Your task:
What is the number of lines in this listing that include "computer"? Answer with that number only.
Start of Block
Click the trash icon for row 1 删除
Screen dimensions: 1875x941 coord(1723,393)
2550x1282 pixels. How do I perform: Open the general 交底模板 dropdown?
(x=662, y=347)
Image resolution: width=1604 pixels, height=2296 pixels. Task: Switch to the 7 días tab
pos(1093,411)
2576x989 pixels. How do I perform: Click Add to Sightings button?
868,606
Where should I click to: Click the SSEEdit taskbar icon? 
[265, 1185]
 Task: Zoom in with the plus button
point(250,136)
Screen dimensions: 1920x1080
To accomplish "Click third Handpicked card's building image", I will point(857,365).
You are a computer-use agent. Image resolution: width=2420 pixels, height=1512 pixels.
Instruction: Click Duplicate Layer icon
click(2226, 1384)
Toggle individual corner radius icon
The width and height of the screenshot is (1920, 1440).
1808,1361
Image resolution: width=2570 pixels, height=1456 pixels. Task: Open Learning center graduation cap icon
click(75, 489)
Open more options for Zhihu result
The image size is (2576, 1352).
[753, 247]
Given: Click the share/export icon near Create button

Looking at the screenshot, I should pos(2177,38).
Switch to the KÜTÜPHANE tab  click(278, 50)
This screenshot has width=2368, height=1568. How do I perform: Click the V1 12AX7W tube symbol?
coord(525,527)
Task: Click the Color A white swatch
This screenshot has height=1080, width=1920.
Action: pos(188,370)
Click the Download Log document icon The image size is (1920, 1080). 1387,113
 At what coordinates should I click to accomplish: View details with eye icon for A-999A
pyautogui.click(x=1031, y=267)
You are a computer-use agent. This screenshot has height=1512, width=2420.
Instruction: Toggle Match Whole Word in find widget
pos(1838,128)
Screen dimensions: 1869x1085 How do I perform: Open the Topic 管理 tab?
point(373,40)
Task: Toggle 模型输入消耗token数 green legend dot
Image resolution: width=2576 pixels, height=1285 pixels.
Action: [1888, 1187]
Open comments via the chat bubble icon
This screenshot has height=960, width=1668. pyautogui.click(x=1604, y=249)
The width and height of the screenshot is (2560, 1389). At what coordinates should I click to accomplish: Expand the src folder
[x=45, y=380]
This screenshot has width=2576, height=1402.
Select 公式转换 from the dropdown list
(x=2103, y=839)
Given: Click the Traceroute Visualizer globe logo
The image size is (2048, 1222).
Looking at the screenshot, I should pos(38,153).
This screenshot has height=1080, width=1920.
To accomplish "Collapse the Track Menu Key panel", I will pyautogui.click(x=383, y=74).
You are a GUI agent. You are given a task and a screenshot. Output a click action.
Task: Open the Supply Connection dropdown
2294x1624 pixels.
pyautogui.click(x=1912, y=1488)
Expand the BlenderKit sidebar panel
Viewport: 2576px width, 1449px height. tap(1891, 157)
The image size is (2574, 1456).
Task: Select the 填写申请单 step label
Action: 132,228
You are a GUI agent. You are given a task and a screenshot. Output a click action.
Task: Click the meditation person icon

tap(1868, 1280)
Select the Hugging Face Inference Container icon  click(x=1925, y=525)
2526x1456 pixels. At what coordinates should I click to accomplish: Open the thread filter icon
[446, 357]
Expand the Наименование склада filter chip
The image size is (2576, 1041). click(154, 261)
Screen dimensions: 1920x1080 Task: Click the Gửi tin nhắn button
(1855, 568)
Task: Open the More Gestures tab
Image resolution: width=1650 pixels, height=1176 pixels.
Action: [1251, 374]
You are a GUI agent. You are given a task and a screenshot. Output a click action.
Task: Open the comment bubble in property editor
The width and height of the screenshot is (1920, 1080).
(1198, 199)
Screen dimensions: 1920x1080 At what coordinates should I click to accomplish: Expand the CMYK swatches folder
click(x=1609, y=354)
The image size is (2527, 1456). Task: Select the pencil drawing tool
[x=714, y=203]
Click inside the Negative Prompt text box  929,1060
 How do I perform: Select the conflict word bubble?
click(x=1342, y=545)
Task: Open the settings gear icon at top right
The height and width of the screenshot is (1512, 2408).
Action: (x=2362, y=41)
End of Block
Task response:
2